Fluorescence distribution dynamics in M. aeruginosa under direct light. For each time point we computed a binned kernel density estimate using 1000 random cells from each of the two replicates. Note the different X-axes, reflecting variation in experimental duration across light treatments. As Y-axes are on log-scale, changes in total fluorescence are substantial in many cases. Fluorescence reaches a maximum at the lowest light intensity in most channels. The absolute total fluorescence values of different channels are not directly comparable (color figure online)

Although we expected increased light limitation—and consequently stronger changes in trait evenness—as a consequence of shading by another species, we were unable to detect clear differences between direct light, indirect light and mixed cultures. This might suggest that P. subcapitata and M. aeruginosa occupy distinct light niches and the patterns we observed were mainly driven by intraspecific competition.

Trait evenness decreased faster and showed a broader range of values in M. aeruginosa (Figs. 34) compared to P. subcapitata. M. aeruginosa also outperformed P. subcapitata in terms of growth in the mixed cultures, under all light levels (Supplementary Fig. S1-S6). These results suggest that the cyanobacterium is capable of high photosynthetic trait plasticity, as has been previously shown for this group (e.g., [17, 31]).
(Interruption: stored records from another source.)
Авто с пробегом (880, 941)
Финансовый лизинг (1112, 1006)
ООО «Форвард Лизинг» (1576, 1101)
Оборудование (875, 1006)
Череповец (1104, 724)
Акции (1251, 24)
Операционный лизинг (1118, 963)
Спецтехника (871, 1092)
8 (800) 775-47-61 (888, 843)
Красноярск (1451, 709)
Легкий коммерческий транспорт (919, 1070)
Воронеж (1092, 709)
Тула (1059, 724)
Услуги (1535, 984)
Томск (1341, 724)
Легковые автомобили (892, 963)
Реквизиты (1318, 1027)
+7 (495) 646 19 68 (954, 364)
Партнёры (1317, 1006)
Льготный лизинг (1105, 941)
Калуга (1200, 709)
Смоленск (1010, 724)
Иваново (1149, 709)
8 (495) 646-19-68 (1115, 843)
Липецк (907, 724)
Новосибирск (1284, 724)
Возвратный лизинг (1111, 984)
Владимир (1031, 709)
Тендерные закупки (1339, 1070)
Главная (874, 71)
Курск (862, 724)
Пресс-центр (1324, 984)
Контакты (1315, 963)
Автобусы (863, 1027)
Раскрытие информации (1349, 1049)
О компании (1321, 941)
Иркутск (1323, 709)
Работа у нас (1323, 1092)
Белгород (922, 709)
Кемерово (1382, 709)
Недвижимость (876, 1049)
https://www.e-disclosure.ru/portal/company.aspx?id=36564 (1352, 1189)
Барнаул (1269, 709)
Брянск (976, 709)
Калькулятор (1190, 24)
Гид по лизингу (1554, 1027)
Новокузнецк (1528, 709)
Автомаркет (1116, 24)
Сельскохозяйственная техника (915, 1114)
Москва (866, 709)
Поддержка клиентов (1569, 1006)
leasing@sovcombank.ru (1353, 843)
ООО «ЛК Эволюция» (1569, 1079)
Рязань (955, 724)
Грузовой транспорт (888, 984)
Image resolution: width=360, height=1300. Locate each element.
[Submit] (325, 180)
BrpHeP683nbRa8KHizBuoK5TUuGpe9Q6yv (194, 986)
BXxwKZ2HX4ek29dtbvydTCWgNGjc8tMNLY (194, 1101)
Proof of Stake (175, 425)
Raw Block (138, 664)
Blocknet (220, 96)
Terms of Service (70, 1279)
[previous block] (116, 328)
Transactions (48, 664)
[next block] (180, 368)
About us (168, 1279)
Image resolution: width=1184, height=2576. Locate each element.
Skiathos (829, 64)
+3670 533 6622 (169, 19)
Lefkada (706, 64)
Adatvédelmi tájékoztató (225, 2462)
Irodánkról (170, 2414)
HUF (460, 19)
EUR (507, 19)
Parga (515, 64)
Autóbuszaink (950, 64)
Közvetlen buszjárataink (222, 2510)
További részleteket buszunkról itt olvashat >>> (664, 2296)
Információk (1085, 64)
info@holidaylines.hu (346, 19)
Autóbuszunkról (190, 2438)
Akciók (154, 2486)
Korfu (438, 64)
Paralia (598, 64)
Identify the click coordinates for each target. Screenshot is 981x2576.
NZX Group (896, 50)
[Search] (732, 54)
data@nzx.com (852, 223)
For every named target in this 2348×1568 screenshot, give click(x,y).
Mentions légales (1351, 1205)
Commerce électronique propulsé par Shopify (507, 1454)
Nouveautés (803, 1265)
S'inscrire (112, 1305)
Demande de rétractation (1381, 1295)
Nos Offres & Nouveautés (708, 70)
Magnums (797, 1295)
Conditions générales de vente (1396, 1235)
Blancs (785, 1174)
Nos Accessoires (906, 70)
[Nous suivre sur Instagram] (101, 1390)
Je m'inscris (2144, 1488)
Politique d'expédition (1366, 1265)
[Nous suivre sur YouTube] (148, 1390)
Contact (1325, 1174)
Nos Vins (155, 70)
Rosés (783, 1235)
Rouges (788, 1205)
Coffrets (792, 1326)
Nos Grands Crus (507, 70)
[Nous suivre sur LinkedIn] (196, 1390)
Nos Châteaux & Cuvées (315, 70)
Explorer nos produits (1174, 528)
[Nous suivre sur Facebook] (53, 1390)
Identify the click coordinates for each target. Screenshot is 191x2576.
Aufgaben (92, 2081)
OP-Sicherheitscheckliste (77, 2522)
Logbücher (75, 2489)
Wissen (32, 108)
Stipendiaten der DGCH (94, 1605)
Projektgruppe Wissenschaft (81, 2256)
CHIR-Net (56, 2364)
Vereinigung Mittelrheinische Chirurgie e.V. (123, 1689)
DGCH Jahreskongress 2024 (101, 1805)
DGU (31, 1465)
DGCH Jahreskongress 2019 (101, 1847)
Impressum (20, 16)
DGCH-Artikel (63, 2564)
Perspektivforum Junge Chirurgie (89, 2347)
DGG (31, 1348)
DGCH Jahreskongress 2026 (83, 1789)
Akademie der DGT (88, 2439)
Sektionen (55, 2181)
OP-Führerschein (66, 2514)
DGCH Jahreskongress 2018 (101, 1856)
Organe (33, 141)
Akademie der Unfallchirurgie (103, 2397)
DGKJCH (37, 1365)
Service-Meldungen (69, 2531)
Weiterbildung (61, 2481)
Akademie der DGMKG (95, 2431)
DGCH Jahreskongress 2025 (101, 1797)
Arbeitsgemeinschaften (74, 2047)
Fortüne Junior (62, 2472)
It may also benefit from faster growth rates and a broader array of available pigments compared to the green alga [32, 33]. The importance of phenotypic plasticity (adjustment of pigment ratios to the prevailing light spectrum) in determining the outcome of competition for light has been demonstrated before in phytoplankton, but only at the interspecific level [17]. Most likely in our case, phenotypic changes can be ascribed to plasticity on short time scales (days to weeks) after treatments were applied (Fig. 3), while selection on standing genetic variation and evolution (in form of differential reproductive success of genotypes) could have played a role in the patterns towards the end of the experiment [34]. More work will be needed in the future to understand the relative importance of plasticity and evolution in shaping the patterns observed here. Similarly, the generality of our findings across other taxonomic groups, morphological and physiological traits or resource gradients needs to be confirmed by further research.

This study however supports the hypothesis that the regularity in the distribution of individuals along multiple resource acquisition axes increases with decreasing resource availability. Our results reinforce previous findings that resource limitation increases phenotypic heterogeneity in microbes [13], and indicate that a highly restrictive abiotic environment (i.e., low light) does not necessarily select for a reduced trait variability, as often assumed in ecology (the environmental filtering hypothesis) [35]. Instead of convergence towards an optimal phenotype, survival under low resource conditions in our experiment may have induced cellular processes increasing phenotypic variation to find new and beneficial strategies, thereby increasing inter-individual phenotypic distances in trait space. This finding is consistent with the hypothesis that high trait evenness emerges in conditions in which it is advantageous to minimise competition for a limiting resource. On the contrary, when resources are not limiting, organisms may converge towards a limited range of phenotypic profiles that enable fast growth. This argument may also apply to other resources that are available in multiple forms (analogously to light wavelengths), as it is the case for some nutrients (e.g., [13]). In summary, we report novel empirical findings into how resource availability can shape phenotypes in a competitive environment, and demonstrate that conspecific and heterospecific phytoplankton cells tend to differentiate their pigment profile under conditions of low light intensity. Our results represent a step forward in elucidating the mechanisms that maintain coexistence in populations and communities over resource gradients.